DATASET CONTENT
--- START ---

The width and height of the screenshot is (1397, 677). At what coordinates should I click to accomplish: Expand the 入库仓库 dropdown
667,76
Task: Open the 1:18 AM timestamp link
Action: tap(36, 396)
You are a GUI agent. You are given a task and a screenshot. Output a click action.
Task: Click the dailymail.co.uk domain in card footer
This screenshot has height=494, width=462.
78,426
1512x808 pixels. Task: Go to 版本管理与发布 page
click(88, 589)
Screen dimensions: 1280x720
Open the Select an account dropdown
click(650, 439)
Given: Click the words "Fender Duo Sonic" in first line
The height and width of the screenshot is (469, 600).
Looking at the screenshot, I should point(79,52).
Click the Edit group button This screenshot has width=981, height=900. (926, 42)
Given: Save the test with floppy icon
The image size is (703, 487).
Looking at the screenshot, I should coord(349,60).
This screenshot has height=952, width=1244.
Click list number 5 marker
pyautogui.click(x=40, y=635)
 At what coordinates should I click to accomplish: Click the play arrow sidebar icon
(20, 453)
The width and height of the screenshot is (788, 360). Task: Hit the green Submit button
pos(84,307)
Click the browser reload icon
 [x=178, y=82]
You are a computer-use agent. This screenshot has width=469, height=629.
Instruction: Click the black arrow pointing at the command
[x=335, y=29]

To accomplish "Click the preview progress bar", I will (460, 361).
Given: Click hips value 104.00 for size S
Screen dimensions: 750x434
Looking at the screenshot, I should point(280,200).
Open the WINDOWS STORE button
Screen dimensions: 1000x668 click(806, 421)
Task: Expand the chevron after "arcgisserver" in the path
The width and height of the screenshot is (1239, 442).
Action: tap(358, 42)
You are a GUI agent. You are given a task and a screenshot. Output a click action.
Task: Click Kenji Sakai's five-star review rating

--- END ---

REQUIREMENTS
Count the lines in the material above that contain the string "arrow". Reply with the number only.

COMPLETE RESPONSE
2